Let's go through and decipher what each of these statements mean.

Planar: embeddable in the plane without self-intersections. By Kuratowski and Wagner, this is equivalent to a graph not having $K_5$ or $K_{3,3}$ as a minor.

5-regular: every node has exactly 5 edges.

Diameter 2: the maximum length of path between any two nodes is 2 (note that it must be achieved- ie there must be two vertices at least two edges apart).

Let's go through and attack this naively. If we need the maximum length of path between any two nodes to be 2, then we need at least 3 nodes. Can we do it with 3 nodes? No, because then we would have 15 as the total degree of the graph, which contradicts the handshaking lemma.
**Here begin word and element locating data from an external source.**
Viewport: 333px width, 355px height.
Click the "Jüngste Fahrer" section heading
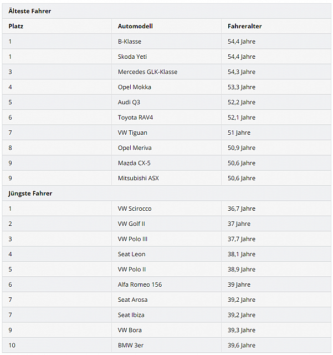[30, 194]
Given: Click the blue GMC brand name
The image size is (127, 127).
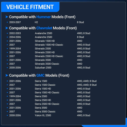Looking at the screenshot, I should pos(40,75).
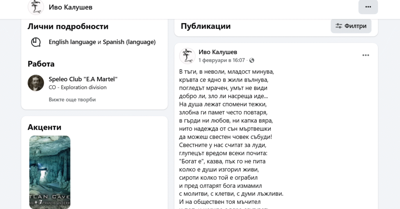Click the languages speech bubble icon

[x=36, y=42]
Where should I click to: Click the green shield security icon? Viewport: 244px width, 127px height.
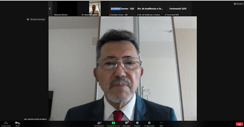28,19
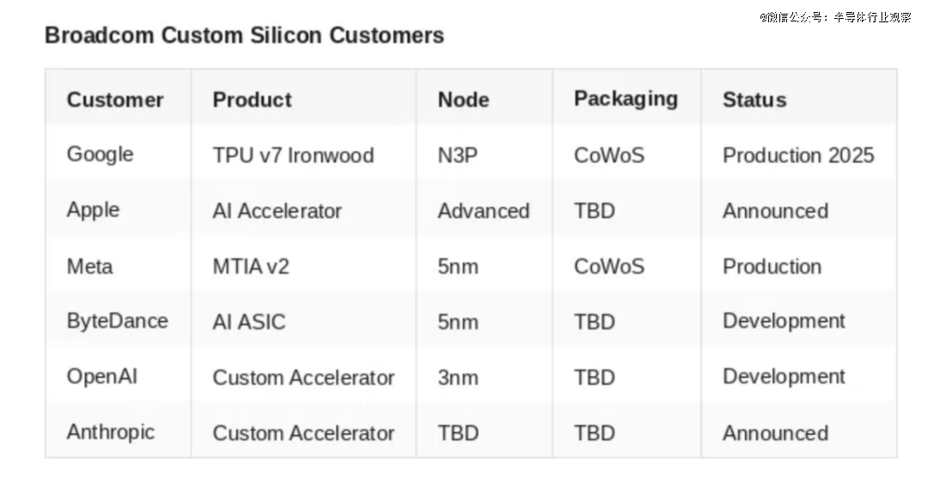Click the Google customer cell
The image size is (927, 489).
click(100, 154)
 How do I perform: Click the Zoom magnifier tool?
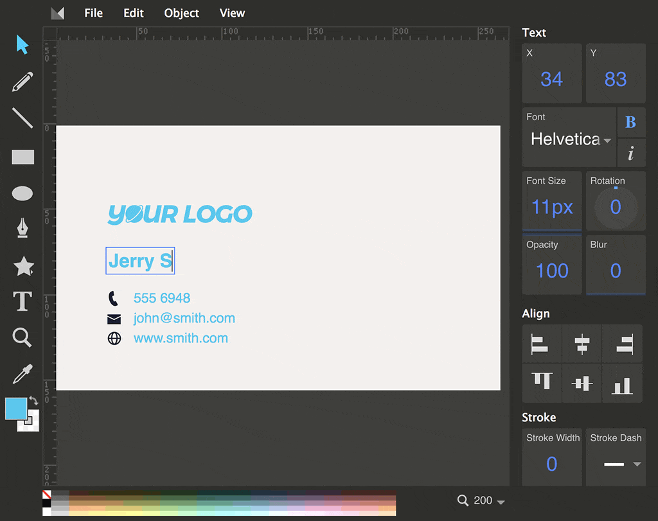tap(22, 337)
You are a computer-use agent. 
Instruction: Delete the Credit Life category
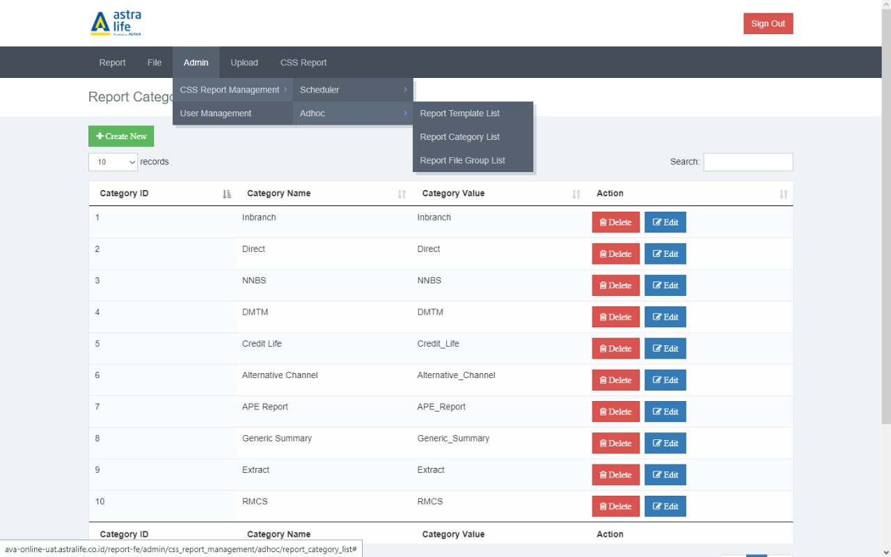point(615,349)
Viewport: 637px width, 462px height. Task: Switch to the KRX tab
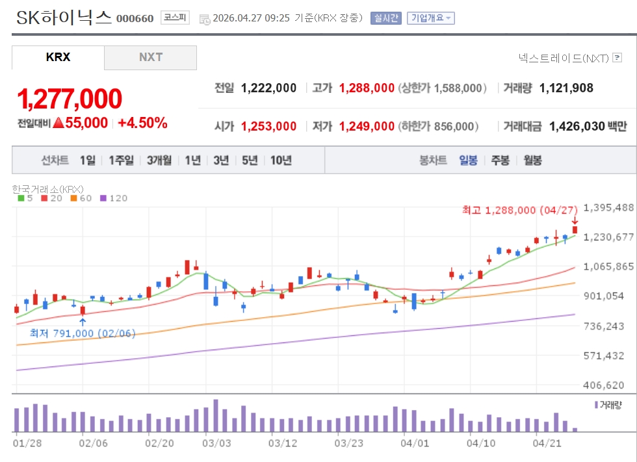pyautogui.click(x=58, y=57)
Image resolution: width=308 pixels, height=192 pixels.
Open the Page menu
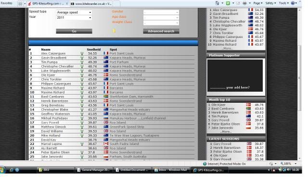click(x=258, y=3)
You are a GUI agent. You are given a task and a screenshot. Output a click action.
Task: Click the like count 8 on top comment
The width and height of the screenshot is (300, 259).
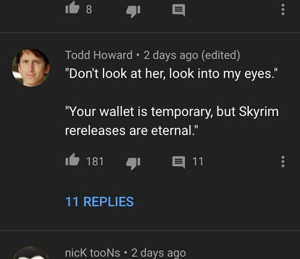click(89, 9)
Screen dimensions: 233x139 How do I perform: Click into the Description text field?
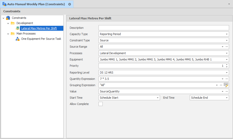click(163, 28)
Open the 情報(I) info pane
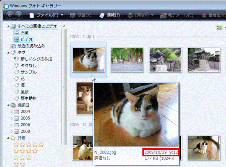This screenshot has height=167, width=226. pyautogui.click(x=110, y=15)

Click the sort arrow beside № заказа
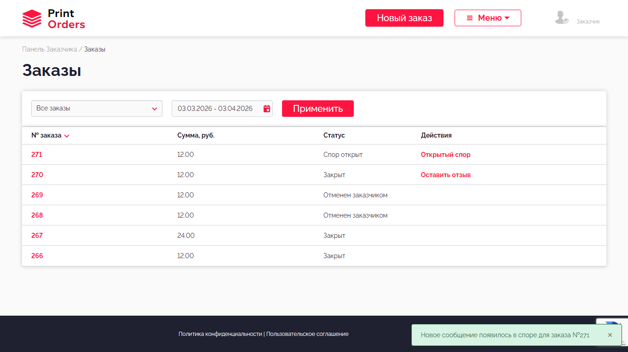67,136
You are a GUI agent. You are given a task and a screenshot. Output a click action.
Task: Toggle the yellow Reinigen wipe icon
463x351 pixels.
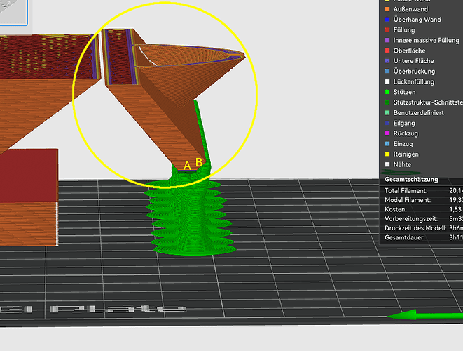(x=387, y=154)
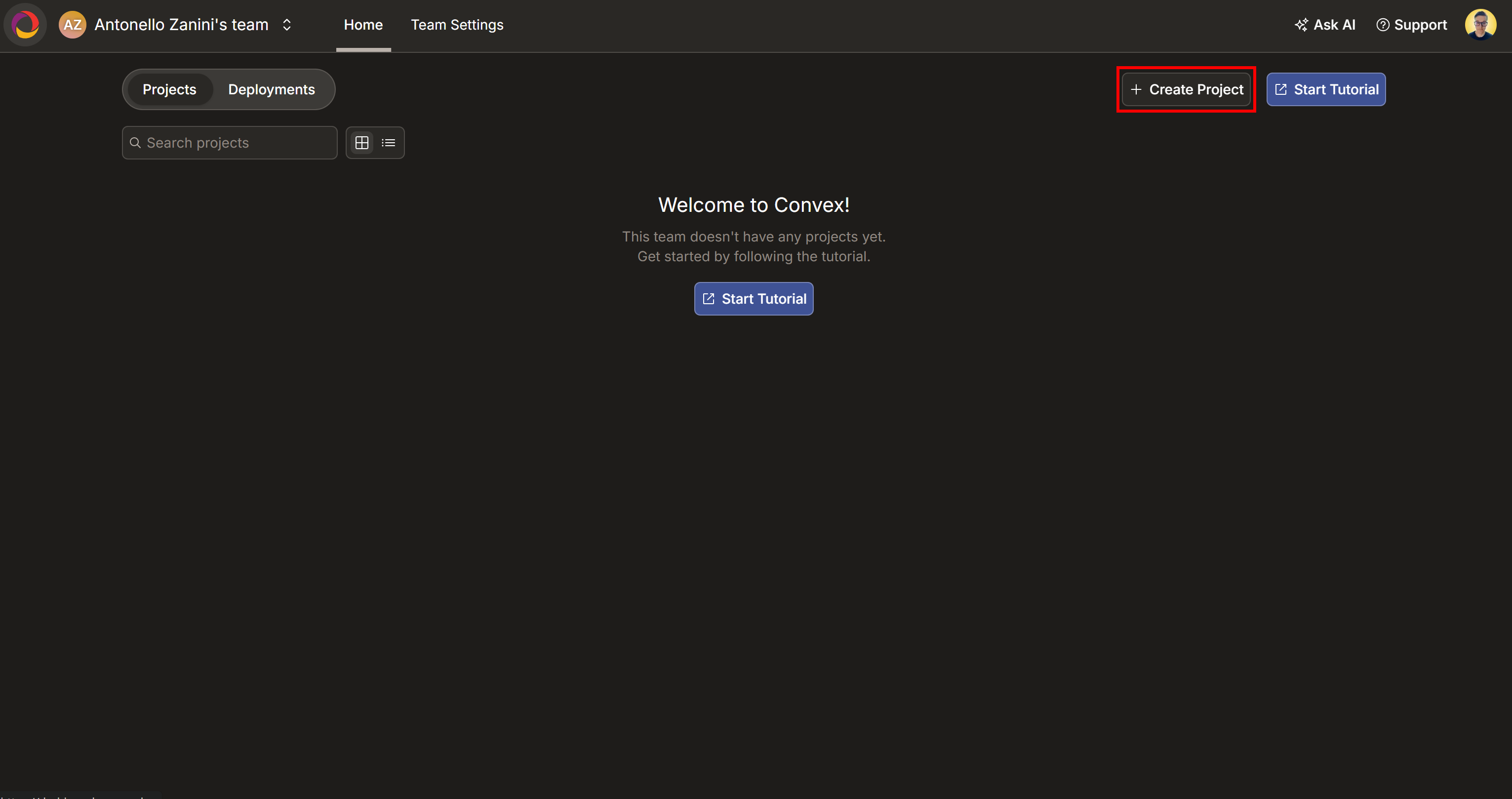Open the Support menu

(x=1411, y=25)
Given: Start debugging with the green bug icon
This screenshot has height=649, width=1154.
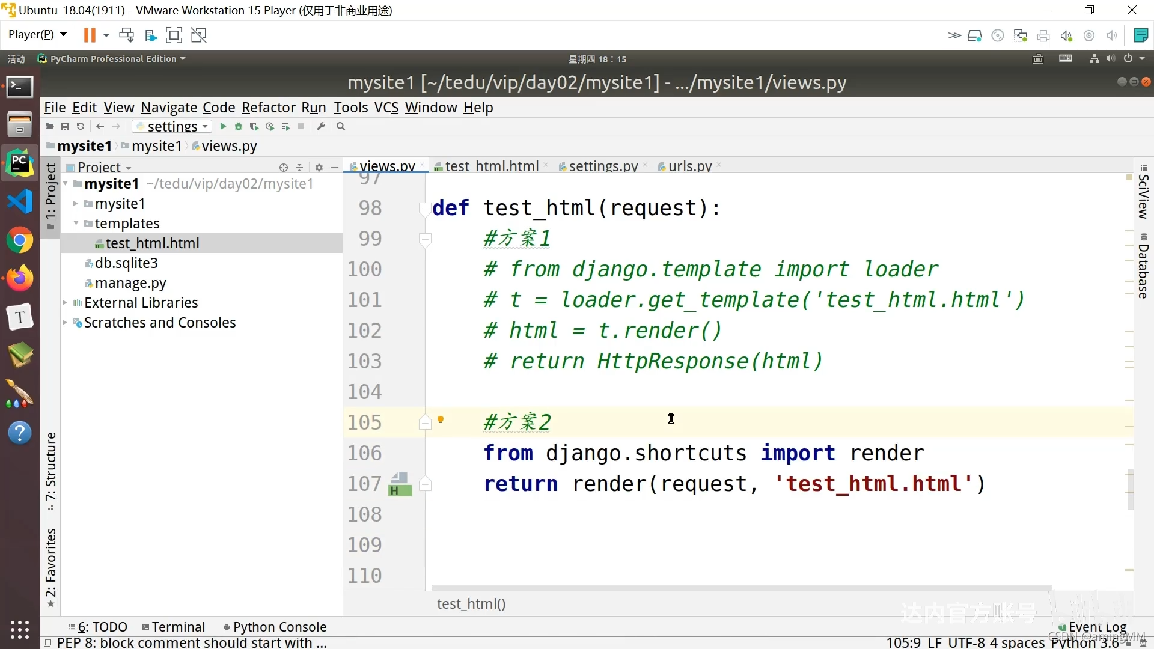Looking at the screenshot, I should click(x=239, y=127).
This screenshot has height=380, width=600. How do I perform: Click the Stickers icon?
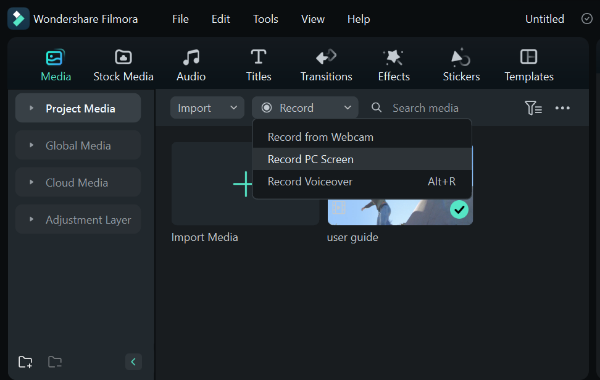460,56
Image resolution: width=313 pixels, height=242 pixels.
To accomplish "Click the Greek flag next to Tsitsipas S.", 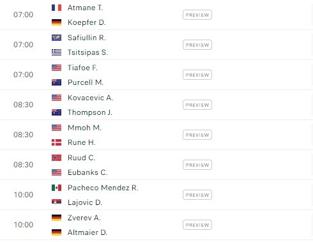I will (x=56, y=52).
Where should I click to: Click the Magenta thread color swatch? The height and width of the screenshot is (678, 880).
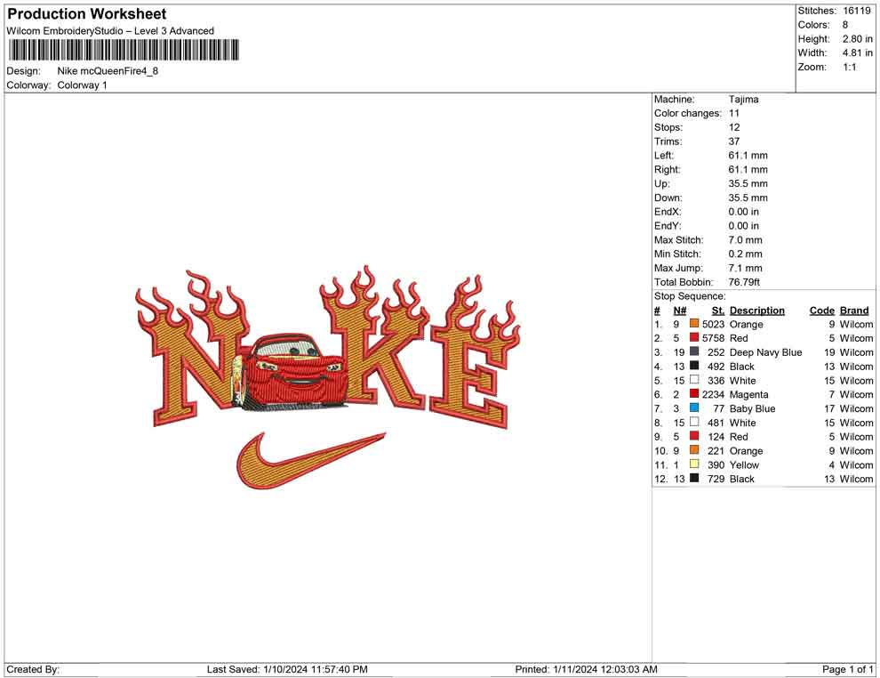[694, 394]
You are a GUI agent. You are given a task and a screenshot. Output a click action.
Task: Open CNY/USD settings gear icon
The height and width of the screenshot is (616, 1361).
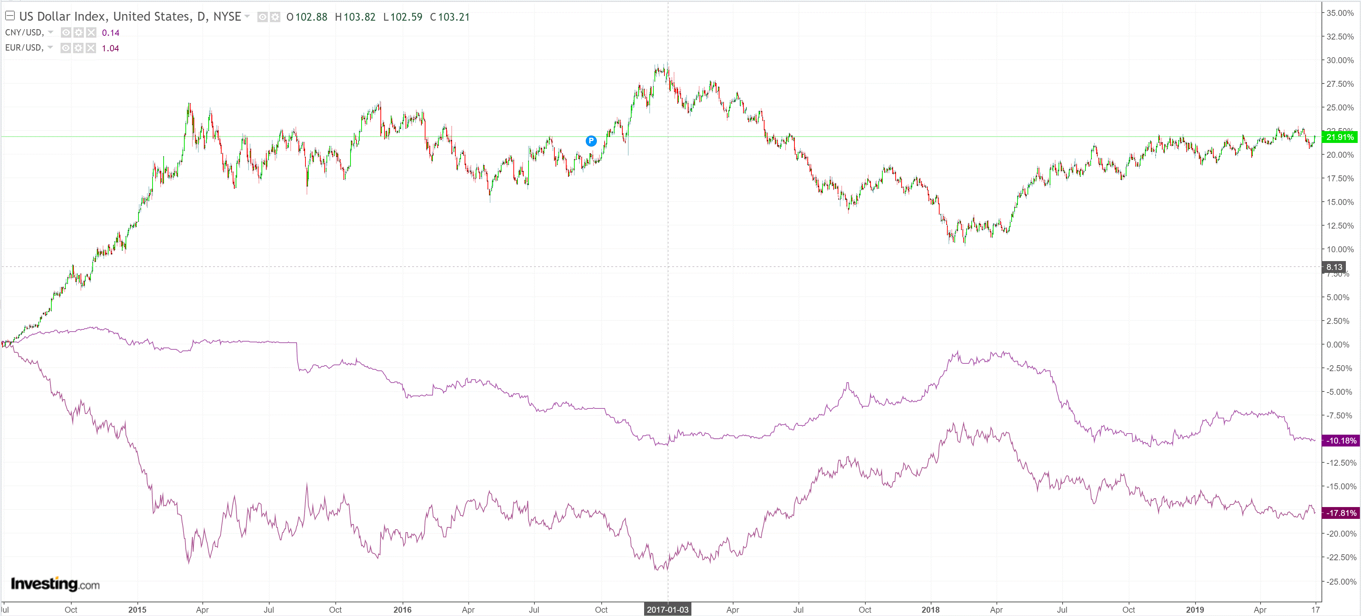(x=78, y=33)
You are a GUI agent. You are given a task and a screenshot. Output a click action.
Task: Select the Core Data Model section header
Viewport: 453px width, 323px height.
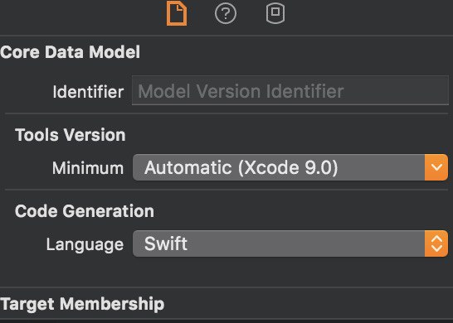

Ok, let's try 4. Since every vertex has to be 2 away from each other vertex, this means we'll need to start with a square. Now, each vertex needs 3 other edges, and we have to add them in a way which keeps the graph planar: connect 3 edges from the top left to the bottom left, and 3 edges from the top right to the bottom right. So this gives us a planar, 5-regular graph of diameter 2.

But now we should check that such a graph cannot be made with more than four nodes. This is a little more interesting than simply finding an example. By the same logic as used to rule out the three-vertex graph, we can rule out all graphs with an odd number of vertices. This means we're left with graphs with an even number of vertices which is at least 6. But in order for such a graph to have diameter 2, it must contain $K_{3,3}$ as a subgraph, and therefore it cannot be planar. Turns out this is false, examples exist as seen in comment.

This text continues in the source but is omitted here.